A cette heure, le soleil est suffisamment haut pour passer au-dessus de la sacristie, juste le temps qu’il faut pour entrer quelques minutes en contre-bas dans le chœur.

En cette période de carême, de marche vers Pâques alors que toutes les cérémonies sont annulées, je suis là dans l’église pour voir ce clin d’œil indicible.

Selon les canons symboliques, le cœur de la statue du Sacré-Cœur est comme un soleil et justement dans cette église millénaire à 3 heures de l’après-midi, il fait mémoire de sa présence, de sa crucifixion. Du livre à  la réalité, il n’y a plus de pas. Ce symbole me réjouis dans ce moment qui m’est offert hier et aujourd’hui. Invitation à le prier. Synchronicité qui m’est offerte quelques minutes pour ramener en moi, le sens de la prière, pour rouvrir la porte d’une piété tiédissante. Moment ineffable où je suis là le cœur ouvert, à cette fenêtre du temps, pendant ce confinement qui déboussole les gens, qui les descend sur terre, de leur agitation fébrile, sans sens. Est-ce vivre que de courir !

Ici dans la semi-obscurité, je suis dans le merveilleux et j’y suis bien. J’ai vu l’événement qui m’était offert et l’ai fixé en images.

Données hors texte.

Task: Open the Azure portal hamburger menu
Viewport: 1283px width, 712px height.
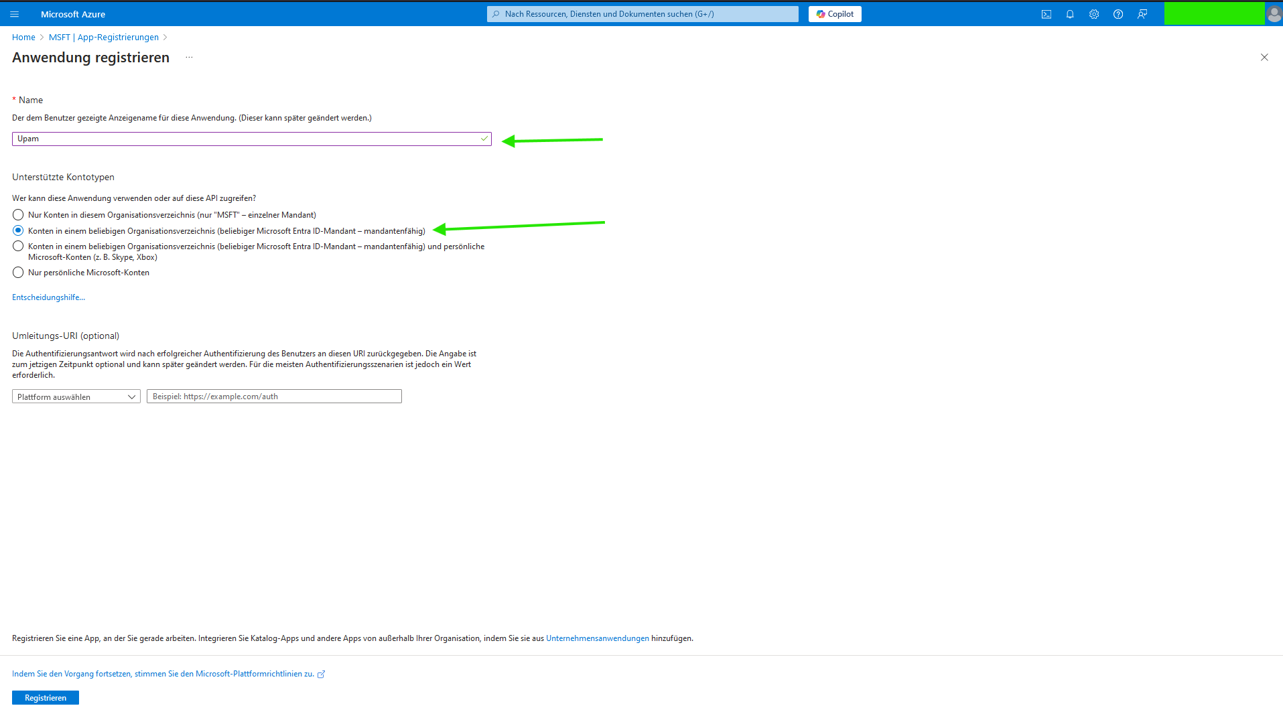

En retraversant la place, la jeune boulangère nettoie l’entrée de sa boutique.

« Que se passe-t-il ? »

« Il n’y a plus de pain, tout est parti, y compris la pâtisserie, comme hier »

Le monde est fou. Chacun fait de stocks, surgèle, le pain va manquer.

Demain, je devrais peut-être jeuner car je ne suis pas dans le tourbillon. Mais peu importe, je penserai à cette conjonction, à ces hasards qui ont fait qu’hier, aujourd’hui, demain peut-être, le soleil éclaire le cœur du Sacré-cœur dans cette église depuis près de 200 ans, une fois l’an aux environs de Pâques. Nourriture d’une autre espèce que je souhaite à ceux lucides qui au cours de ces semaines vont revisiter leurs consommations, leurs exigences, ce qui est porteur, ce qui est essentiel.

Ne faudrait-il pas remettre la pendule à l’heure.